● **Page text**:
○ ○ ○ ○ ○ ○ ○

Tuesday, January 10, 2006

Beyond puppies and babies

An opinion piece in BrandWeek yesterday asks (and answers) the question, "Is advertising too emotional?" The author argues that yes, advertising has gone overboard with inducing feeling but not backing those feelings up with product information that results in sales. I'll admit that I'm a sucker for an ad with puppies (I know I'm not alone here), but I rarely remember what those kinds of ads were for to begin with. One of the reasons advertisers are so keen on emotion is that they hope to use positive emotion as a sort of mental shortcut for consumers. So that when consumers see an adorable puppy, they will think: puppies=good and cute=warm fuzzy feelings=warm fuzzy feelings about product=I will buy the product. This is an oversimplification of a piece of the Elaboration Likelihood Model (shown here) that says there are basically two ways people decide on whether or not they're going to buy a product: 1. Through careful thought and analysis of product benefits and features or 2. By relying on a shortcut (a heuristic) like puppies. When consumers are either unable or unwilling to think too much about whether or not they'll buy a product (when's the last time you carefully weighed the pros and cons of bar soap?), option #2 may be a good bet. But, as the BrandWeek article points out, it may be possible to go too far.

○ ○ ○ ○ ○ ○ ○

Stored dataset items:

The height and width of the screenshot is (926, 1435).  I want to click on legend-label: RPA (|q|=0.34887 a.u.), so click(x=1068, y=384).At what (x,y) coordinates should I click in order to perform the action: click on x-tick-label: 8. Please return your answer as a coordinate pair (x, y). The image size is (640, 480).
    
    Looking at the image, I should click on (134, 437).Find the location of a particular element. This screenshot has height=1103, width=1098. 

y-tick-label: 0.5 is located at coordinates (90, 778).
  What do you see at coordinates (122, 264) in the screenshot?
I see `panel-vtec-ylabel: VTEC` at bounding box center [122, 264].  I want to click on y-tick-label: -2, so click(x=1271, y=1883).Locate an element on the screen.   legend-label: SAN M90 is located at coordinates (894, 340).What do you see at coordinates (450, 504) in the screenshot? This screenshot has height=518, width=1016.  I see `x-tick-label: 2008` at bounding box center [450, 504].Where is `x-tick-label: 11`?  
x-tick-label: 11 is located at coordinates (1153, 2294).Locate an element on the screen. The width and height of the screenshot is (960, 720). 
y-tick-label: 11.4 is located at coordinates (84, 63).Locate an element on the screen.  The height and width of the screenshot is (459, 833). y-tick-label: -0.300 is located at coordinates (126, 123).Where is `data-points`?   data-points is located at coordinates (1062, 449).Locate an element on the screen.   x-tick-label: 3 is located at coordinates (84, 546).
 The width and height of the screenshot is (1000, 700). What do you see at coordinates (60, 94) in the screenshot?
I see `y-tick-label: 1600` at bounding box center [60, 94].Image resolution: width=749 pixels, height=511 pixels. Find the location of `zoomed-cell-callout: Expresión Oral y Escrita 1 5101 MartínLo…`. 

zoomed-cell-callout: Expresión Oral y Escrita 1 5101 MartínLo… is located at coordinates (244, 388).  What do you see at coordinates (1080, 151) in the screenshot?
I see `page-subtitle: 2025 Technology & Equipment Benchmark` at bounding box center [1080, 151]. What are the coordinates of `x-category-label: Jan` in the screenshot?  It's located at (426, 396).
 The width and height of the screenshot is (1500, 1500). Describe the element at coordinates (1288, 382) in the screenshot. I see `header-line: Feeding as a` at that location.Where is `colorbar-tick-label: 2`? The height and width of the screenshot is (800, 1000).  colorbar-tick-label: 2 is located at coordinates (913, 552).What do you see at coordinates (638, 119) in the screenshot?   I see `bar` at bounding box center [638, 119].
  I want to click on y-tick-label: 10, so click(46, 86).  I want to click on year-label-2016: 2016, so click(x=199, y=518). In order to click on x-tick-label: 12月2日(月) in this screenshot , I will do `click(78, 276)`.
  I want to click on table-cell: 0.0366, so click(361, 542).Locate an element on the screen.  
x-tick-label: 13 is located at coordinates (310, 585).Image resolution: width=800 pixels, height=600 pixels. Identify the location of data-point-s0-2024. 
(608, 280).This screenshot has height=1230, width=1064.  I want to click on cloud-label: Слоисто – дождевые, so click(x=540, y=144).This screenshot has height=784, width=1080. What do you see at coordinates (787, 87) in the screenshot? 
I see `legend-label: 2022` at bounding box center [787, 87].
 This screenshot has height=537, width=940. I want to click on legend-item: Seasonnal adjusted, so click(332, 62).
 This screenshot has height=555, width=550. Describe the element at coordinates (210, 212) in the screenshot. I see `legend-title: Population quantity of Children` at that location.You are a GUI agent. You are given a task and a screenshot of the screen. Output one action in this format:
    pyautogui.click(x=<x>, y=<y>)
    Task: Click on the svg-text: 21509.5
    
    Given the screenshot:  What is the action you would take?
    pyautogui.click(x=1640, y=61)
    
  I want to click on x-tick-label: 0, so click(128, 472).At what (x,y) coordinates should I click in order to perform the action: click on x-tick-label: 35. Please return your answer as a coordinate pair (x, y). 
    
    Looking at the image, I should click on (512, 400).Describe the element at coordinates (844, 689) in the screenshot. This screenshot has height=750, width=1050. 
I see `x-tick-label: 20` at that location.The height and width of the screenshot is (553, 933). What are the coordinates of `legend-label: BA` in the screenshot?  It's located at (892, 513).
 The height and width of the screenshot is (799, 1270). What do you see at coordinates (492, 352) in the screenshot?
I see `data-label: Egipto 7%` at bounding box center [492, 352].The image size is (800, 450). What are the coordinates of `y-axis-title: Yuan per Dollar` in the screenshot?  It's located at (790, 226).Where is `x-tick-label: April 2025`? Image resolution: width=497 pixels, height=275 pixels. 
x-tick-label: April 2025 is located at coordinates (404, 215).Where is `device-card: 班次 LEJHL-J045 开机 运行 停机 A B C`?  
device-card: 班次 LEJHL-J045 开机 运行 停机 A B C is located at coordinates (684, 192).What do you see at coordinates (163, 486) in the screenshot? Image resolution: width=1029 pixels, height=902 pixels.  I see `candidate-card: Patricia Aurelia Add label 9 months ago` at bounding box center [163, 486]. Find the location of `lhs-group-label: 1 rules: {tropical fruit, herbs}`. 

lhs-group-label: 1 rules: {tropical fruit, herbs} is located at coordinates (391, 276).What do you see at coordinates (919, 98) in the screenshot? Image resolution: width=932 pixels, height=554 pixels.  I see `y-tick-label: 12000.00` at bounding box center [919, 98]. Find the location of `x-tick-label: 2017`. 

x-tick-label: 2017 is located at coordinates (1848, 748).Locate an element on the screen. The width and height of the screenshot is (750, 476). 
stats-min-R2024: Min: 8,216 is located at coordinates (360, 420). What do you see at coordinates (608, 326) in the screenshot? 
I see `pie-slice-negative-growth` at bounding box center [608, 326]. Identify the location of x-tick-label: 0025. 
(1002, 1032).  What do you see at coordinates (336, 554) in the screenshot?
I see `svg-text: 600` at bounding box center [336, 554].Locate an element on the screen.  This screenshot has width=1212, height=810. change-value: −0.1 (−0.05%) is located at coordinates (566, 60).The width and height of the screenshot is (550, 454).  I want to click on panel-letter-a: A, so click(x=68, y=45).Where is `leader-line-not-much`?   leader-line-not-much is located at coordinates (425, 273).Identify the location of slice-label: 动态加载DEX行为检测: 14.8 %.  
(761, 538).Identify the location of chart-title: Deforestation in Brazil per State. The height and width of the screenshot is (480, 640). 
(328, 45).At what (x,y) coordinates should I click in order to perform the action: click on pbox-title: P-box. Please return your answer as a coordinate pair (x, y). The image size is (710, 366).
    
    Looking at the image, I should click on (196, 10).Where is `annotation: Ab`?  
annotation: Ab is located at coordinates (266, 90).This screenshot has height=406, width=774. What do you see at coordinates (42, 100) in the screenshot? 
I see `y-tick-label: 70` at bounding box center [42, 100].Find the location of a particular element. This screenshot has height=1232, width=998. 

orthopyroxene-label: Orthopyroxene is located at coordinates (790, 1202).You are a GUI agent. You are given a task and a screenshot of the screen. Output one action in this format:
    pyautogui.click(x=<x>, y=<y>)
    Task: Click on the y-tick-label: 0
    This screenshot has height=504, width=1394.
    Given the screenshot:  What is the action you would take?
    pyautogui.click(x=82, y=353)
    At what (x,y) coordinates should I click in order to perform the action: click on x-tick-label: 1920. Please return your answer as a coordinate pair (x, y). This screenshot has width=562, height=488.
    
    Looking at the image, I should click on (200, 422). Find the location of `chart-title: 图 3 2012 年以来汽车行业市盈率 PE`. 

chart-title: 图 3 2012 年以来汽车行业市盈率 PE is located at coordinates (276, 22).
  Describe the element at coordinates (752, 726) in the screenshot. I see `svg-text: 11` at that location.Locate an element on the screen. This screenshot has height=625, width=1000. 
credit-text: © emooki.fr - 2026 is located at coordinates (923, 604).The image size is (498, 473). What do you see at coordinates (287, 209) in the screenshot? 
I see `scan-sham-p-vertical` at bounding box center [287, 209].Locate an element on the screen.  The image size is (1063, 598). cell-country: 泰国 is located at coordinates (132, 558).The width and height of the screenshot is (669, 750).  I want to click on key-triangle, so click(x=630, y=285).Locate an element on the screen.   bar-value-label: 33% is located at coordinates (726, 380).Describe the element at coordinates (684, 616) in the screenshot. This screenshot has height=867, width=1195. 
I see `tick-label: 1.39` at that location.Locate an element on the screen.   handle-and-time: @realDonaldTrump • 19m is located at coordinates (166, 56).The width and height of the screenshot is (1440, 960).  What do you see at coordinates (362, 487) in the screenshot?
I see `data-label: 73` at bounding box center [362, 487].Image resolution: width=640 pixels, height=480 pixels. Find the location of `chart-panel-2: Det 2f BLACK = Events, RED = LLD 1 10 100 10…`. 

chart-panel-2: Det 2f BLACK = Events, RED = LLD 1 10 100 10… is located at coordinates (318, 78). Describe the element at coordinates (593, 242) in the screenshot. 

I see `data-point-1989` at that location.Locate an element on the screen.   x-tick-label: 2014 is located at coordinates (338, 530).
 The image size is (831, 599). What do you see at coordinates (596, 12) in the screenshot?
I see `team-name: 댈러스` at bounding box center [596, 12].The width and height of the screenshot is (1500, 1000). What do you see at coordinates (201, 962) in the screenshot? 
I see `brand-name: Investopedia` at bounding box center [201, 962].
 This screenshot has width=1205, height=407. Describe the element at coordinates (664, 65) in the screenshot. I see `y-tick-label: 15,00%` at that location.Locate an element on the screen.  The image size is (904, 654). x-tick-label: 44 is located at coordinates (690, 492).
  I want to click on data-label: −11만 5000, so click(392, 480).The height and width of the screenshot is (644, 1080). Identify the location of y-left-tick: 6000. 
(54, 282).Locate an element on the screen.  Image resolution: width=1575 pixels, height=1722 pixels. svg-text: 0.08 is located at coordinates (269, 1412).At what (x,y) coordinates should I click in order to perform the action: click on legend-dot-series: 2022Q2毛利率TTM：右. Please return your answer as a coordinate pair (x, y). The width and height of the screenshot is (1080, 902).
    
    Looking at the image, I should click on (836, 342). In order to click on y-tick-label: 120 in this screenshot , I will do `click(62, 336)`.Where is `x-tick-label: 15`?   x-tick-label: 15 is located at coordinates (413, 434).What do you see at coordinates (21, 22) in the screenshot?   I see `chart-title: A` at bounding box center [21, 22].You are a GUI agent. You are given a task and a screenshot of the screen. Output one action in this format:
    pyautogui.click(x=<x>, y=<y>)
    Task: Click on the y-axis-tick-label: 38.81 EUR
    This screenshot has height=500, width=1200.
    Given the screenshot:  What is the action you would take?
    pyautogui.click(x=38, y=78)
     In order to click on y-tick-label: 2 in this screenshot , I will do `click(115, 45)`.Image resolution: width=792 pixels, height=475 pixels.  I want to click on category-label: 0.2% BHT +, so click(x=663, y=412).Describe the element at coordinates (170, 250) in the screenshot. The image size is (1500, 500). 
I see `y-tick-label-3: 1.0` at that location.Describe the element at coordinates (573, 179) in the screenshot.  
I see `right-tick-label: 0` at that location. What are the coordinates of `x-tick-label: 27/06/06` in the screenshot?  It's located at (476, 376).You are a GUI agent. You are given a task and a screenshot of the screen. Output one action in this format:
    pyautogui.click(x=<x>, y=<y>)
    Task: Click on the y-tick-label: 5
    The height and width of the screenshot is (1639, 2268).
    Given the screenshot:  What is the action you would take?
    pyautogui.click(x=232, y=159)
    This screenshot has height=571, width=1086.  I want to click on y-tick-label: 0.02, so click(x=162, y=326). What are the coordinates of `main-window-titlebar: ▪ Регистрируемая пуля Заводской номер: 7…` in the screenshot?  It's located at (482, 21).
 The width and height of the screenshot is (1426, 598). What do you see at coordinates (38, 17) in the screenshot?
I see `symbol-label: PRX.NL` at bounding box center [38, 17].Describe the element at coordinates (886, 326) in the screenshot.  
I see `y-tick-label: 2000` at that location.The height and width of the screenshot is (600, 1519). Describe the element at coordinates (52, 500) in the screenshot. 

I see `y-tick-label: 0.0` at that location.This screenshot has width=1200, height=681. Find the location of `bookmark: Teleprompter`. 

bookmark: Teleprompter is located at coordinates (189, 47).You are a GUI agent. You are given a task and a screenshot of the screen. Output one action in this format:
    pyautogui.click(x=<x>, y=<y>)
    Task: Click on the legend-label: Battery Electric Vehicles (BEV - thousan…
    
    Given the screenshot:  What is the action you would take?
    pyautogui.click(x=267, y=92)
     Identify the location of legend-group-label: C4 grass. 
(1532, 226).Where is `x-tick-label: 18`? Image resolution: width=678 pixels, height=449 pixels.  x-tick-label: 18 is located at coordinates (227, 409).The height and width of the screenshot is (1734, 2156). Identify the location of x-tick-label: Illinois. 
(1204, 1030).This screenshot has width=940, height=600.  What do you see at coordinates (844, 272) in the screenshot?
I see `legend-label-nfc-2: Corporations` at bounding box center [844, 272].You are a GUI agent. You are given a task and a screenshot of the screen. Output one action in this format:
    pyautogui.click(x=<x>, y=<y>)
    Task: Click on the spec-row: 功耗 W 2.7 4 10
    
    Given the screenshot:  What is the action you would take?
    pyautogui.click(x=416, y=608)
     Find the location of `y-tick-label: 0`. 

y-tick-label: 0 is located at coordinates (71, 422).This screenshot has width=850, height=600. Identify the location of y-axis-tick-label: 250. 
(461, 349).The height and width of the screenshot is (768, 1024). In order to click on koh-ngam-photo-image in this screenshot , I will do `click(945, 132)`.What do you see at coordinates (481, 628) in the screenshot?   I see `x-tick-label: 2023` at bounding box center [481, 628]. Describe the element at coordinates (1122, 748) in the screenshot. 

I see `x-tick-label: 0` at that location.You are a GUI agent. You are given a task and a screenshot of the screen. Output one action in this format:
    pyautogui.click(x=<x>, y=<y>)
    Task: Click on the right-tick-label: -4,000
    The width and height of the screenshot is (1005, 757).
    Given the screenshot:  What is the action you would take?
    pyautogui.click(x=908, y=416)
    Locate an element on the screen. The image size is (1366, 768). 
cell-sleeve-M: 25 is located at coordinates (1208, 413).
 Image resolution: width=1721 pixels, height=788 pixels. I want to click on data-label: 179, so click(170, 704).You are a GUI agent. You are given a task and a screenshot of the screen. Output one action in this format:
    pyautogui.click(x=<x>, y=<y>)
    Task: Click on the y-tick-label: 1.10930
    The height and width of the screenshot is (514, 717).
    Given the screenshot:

○ ○ ○ ○ ○ ○ ○

● **To do**:
(1) In the post on emotional advertising, what two ways of deciding whether to buy a product does the Elaboration Likelihood Model describe?
(2) Translate this sentence from the post on emotional advertising into Spanish: "One of the reasons advertisers are so keen on emotion is that they hope to use positive emotion as a sort of mental shortcut for consumers."
(3) Please write a continuation of the post on emotional advertising, starting after its final sentence.

● **Answers to each task**:
(1) Through careful thought and analysis of product benefits and features, or by relying on a shortcut (a heuristic) like puppies.

(2) Una de las razones por las que los anunciantes están tan interesados en la emoción es que esperan usar la emoción positiva como una especie de atajo mental para los consumidores.

(3)
The so-what part: When creating library ads, you may want to think about how motivated or able your patrons are to evaluate your service. Detailed service descriptions may be more palatable to the experienced researcher than the novice. Also, you may want to read over the BrandWeek article, which poses some good points about how to both communicate the value of your service while not boring people to tears.